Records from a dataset
###
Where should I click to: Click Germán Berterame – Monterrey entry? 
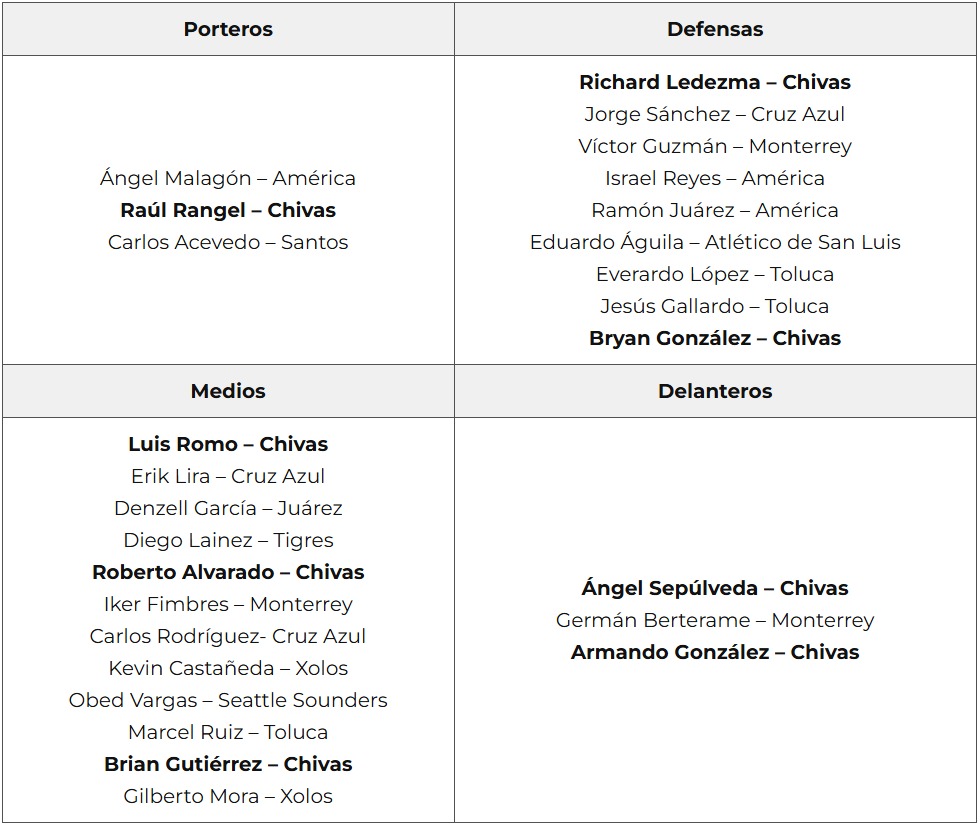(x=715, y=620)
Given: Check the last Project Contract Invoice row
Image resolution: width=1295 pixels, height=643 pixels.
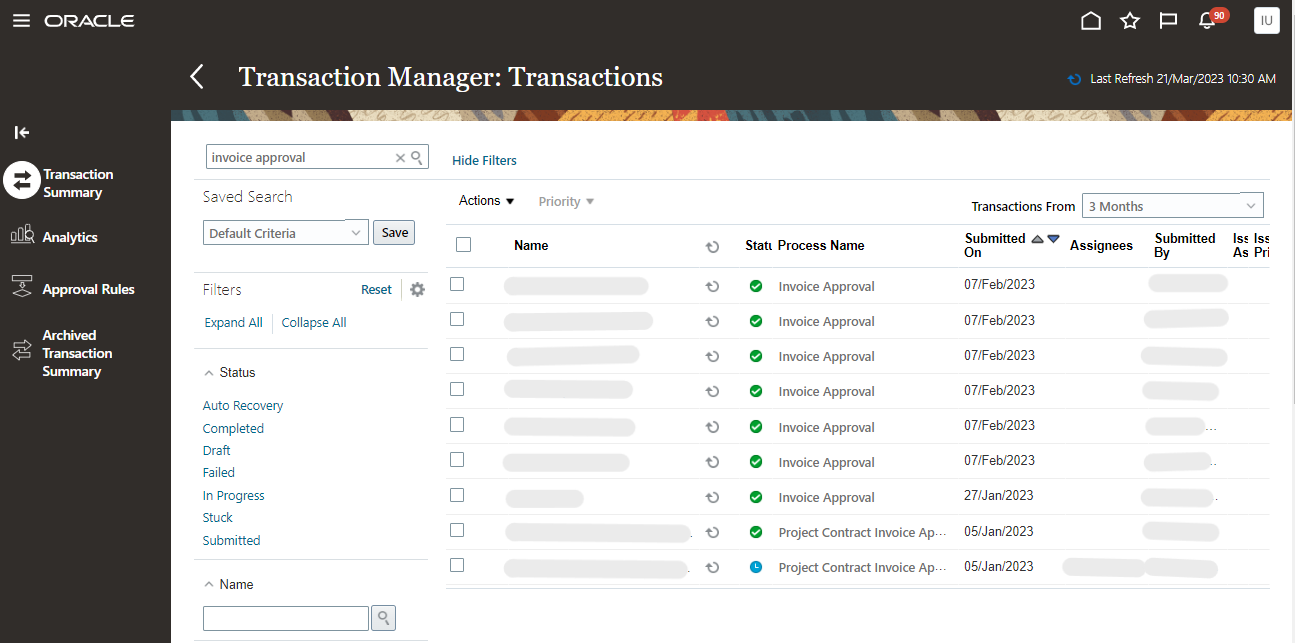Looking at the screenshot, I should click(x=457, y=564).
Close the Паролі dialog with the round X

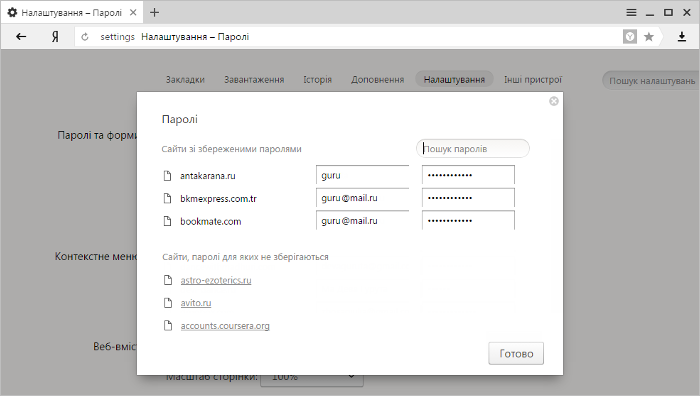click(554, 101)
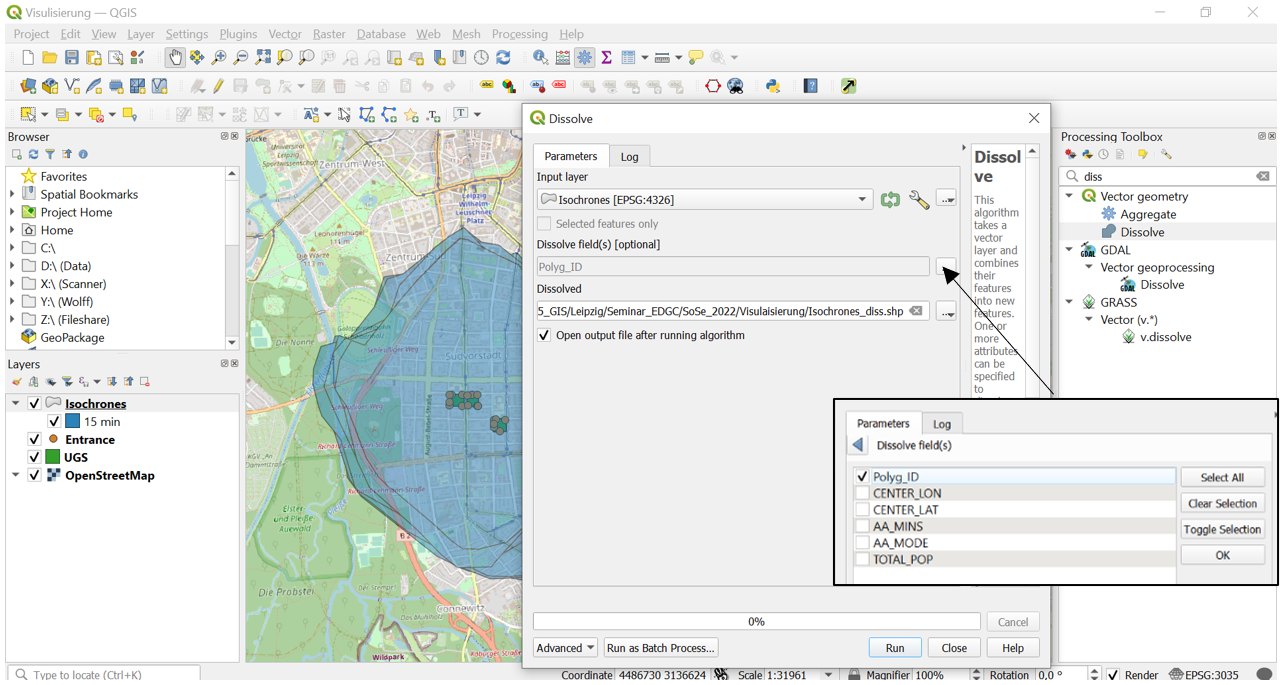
###
» **Goal**
Copy out every line of the material above word for word, but leave the pictures out.

» **Task answer**
Where should I click to: Click Germán Berterame – Monterrey entry? 
(x=715, y=620)
Given: Check the last Project Contract Invoice row
Image resolution: width=1295 pixels, height=643 pixels.
Looking at the screenshot, I should click(x=457, y=564).
Close the Паролі dialog with the round X

click(554, 101)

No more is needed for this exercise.